A human is dependent on his environment. What will happen when he leaves it? After a lot of years spent in LaTeX civilisation, author decided to fly the track and tried ConTeXt for book publishing.

He would like to share his first experience, i.e. feelings (positive, of course), reasons, problems, solutions, searching through documentation, confusions, etc., which among other things might become feedback useful for writing documentation.

The talk will touch everything necessary for typesetting books, e.g., layout setup, grid, fonts maintenance, paragraph alignment, floating objects, language settings... etc. For simplyfing the typesetter's work, some improvements will be proposed.

Thomas Schmitz, Germany

xml in ConTeXt mkiv - tutorial for beginners

xml is a markup language which has become a standard for storing information of all sorts. Its general features are easy to learn, it is structured in a very intuitive and logical way, and it can be used for many different purposes. I got interested in using xml as an input format for ConTeXt after listening to a tutorial Hans gave at the first ConTeXt meeting in 2007, and have since begun to write a number of my documents in xml. The interesting thing is that with xml, you can use and process your documents in many different ways: it is straightfoward to produce different media (web page, e book, or good old pdf), and get different output from the same input file. This tutorial is meant for beginners who have not been using xml at all or not intensely. It will give you a very brief introduction to the language itself and then show you how to process xml input files with ConTeXt mkiv.

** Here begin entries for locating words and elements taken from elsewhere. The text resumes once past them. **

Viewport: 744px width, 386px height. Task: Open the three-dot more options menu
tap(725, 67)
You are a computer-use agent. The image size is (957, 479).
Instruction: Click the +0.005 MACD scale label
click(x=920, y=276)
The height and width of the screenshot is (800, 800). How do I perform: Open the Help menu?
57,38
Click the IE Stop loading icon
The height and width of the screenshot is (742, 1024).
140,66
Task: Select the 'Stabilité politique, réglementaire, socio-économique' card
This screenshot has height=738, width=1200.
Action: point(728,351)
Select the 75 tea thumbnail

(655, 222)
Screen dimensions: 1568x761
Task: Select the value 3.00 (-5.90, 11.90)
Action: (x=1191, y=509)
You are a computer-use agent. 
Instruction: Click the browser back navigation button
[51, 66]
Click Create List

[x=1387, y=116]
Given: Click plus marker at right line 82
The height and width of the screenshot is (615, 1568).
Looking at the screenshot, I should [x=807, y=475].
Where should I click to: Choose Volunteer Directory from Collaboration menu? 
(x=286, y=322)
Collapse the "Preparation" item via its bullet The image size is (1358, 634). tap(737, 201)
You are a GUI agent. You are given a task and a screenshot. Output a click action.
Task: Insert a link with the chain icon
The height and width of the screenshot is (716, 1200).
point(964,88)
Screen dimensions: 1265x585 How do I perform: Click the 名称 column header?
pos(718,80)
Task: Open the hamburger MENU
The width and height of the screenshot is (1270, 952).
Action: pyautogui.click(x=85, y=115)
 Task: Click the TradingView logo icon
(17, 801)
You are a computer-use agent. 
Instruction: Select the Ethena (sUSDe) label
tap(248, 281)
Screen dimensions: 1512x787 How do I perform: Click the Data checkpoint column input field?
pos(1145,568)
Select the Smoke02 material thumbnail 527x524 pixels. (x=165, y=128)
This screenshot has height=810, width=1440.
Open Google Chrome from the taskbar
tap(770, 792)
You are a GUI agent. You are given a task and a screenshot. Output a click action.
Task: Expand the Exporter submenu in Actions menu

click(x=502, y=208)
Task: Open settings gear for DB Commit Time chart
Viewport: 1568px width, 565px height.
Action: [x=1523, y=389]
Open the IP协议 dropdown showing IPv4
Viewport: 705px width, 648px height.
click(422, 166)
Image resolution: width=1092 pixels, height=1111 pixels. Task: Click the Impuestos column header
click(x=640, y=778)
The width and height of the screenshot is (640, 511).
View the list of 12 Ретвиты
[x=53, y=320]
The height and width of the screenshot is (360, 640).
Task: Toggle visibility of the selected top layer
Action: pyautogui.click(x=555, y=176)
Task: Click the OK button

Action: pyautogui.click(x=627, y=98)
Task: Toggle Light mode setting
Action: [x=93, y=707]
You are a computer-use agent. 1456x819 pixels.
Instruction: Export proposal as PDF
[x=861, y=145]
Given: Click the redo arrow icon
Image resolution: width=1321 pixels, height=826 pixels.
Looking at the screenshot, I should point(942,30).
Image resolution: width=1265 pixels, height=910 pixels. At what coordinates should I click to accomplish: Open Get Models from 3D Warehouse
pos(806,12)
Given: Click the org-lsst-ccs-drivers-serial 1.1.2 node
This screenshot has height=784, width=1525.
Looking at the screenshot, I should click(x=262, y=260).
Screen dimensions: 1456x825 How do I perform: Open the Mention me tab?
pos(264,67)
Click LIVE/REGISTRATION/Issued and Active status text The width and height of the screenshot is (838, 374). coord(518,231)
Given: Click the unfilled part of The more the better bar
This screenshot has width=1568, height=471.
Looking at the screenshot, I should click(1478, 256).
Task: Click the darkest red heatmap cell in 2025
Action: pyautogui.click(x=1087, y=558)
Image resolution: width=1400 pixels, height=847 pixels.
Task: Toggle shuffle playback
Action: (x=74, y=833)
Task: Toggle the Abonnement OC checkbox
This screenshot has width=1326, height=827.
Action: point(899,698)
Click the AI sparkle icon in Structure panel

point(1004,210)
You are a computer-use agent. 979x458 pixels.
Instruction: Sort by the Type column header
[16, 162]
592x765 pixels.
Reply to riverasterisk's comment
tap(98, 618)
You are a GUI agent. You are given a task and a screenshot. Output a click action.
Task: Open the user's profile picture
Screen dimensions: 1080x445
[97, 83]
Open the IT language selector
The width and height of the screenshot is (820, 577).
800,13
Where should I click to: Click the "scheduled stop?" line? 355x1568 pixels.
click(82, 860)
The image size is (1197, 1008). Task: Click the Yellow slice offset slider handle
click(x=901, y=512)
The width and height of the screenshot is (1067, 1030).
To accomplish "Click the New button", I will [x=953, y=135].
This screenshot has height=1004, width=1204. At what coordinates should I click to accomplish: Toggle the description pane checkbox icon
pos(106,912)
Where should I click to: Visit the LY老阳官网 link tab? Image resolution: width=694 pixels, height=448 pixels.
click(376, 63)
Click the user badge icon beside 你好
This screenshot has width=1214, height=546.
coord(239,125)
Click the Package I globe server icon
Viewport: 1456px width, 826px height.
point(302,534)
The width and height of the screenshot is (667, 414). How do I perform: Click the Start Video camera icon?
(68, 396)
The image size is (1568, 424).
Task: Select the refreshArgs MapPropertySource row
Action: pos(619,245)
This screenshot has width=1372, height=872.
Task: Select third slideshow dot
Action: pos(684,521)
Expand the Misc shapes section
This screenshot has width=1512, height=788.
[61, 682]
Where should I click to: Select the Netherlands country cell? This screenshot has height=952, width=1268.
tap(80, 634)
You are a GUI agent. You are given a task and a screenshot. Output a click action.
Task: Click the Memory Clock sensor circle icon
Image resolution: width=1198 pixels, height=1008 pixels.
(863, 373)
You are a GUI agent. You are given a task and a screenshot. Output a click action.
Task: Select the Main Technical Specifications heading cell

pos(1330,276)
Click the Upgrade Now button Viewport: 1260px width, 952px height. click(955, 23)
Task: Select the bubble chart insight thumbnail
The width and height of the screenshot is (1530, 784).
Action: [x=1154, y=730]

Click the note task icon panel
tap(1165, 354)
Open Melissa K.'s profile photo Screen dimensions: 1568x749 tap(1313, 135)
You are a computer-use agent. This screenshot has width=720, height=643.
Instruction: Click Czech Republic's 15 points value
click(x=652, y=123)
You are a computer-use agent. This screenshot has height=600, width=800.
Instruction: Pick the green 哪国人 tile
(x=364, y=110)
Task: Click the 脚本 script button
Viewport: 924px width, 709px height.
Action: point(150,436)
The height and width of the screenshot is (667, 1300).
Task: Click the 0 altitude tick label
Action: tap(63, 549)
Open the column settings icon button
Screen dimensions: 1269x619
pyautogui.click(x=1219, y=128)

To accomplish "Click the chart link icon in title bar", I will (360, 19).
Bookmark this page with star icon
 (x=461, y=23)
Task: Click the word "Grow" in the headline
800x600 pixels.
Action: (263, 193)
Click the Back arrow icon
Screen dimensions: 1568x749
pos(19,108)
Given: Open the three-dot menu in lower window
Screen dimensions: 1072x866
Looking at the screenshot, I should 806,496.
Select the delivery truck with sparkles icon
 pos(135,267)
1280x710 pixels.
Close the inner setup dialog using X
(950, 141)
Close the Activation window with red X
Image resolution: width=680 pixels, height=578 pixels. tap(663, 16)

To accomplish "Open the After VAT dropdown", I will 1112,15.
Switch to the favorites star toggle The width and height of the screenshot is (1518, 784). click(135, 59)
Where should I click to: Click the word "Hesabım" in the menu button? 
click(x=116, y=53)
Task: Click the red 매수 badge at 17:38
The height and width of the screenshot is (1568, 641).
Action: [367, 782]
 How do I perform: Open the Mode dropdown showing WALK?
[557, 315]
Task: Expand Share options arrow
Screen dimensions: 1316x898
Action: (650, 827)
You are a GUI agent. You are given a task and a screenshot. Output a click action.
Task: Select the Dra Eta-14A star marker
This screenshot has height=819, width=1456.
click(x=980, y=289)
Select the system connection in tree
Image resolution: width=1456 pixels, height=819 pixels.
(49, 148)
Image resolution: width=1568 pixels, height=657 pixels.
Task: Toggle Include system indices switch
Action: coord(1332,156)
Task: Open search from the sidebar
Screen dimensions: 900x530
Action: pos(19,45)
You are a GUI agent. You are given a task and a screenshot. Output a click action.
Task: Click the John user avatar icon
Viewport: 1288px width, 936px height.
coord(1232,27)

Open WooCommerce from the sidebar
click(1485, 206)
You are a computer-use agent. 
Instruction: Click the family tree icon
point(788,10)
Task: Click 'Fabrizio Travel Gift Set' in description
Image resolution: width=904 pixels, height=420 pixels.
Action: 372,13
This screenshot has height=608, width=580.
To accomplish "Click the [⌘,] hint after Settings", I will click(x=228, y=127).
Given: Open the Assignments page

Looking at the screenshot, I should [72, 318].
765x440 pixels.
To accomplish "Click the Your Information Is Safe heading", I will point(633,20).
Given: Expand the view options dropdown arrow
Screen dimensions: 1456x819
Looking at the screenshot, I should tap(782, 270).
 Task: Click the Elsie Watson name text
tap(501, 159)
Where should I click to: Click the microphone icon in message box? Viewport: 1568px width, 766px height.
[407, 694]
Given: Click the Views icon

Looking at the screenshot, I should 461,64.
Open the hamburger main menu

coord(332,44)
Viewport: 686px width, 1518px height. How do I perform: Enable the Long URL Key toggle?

Presentations in xml with the simpleslides module

This is a presentation which will showcase an application of what we've seen in the tutorial: presentations for talks are information which is ideal to have in xml format. From the same input file, you can generate the slides, a manuscript for the speaker, handouts, or web pages which present a simplified version of the slides. I will show how I use xml and ConTeXt style sheets to achieve this. And of course, I will be using the simpleslides module which Aditya and have been developing in the past years.

Typesetting an Edited Volume with ConTeXt

This is a very practical presentation of what it means to use ConTeXt for a collaborative volume. I have just finished editing such a volume for a German publisher (it may be out by the time the conference starts). I want to show the setup of such a volume as a ConTeXt project, but in particular, I want to focus on the process of collaborating with users on quite different levels of computer skills. If you're really lucky, I will manage to tell you about my adventures with technological troglodytes without breaking down in tears!

Ulrik Vieth, Germany

OpenType math fonts

Jano Kula, Czech Republic

ConTeXt XML processing

Jean-Michel Hufflen, France

Bibliography tools and ConTeXt/LuaTeX

First, we recall the successive steps of the task performed by a bibliography processor such as \BibTeX. Then we show how this modus operandi has been adapted by tools such as the packages \packagename{natbib}, \packagename{jurabib}, \packagename{biblatex}. We also explain the advantages and drawbacks of using other processors like Biber or Ml\BibTeX. The sections of this talk are the same than in the talk that will be given in TUG 2011, but is adapted to \ConTeXt and Lua\TeX\ users.

Alan Braslau, France

graphics, in particular plotting data

John Haltiwanger, The Netherlands

The Markdown module and the beauty of pre-formats

Though the xml and xhtml export functionality lowers the barriers to using Context as a standard input for multi-output typesetting, there are strong reasons to still consider using a pre-format such as Markdown while writing. This presentation will focus on the capacities of Markdown, how it integrates with Context using Hans' new m-markdown module, and the future of pre-formats as I see it.